What the exercise asks – Return every line of the items below that contains the word "screenshot". Case counts.

Supplied information –

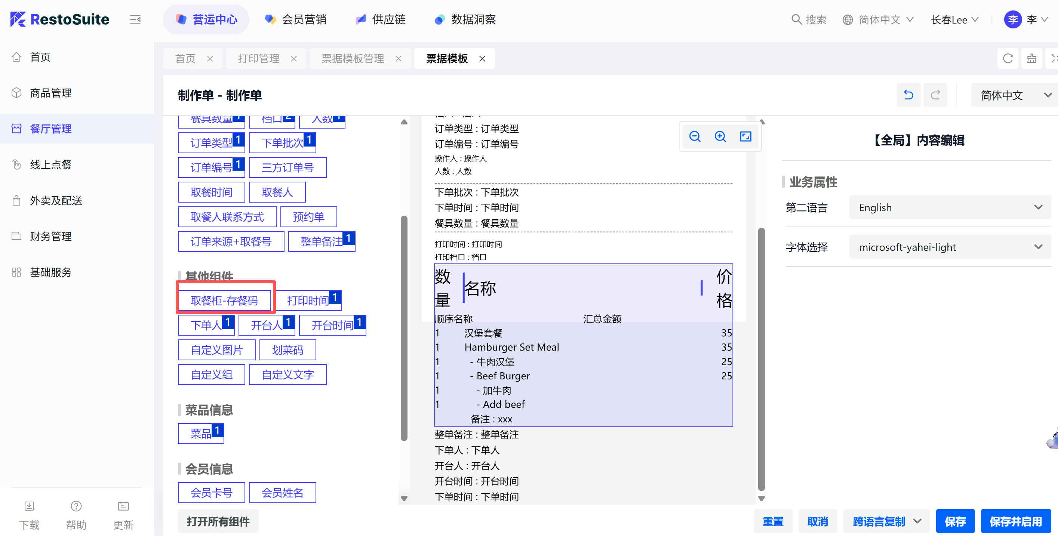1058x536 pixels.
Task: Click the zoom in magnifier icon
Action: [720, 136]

...

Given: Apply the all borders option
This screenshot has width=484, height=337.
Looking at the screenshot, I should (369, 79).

Completed task –
This screenshot has width=484, height=337.
Looking at the screenshot, I should (369, 79).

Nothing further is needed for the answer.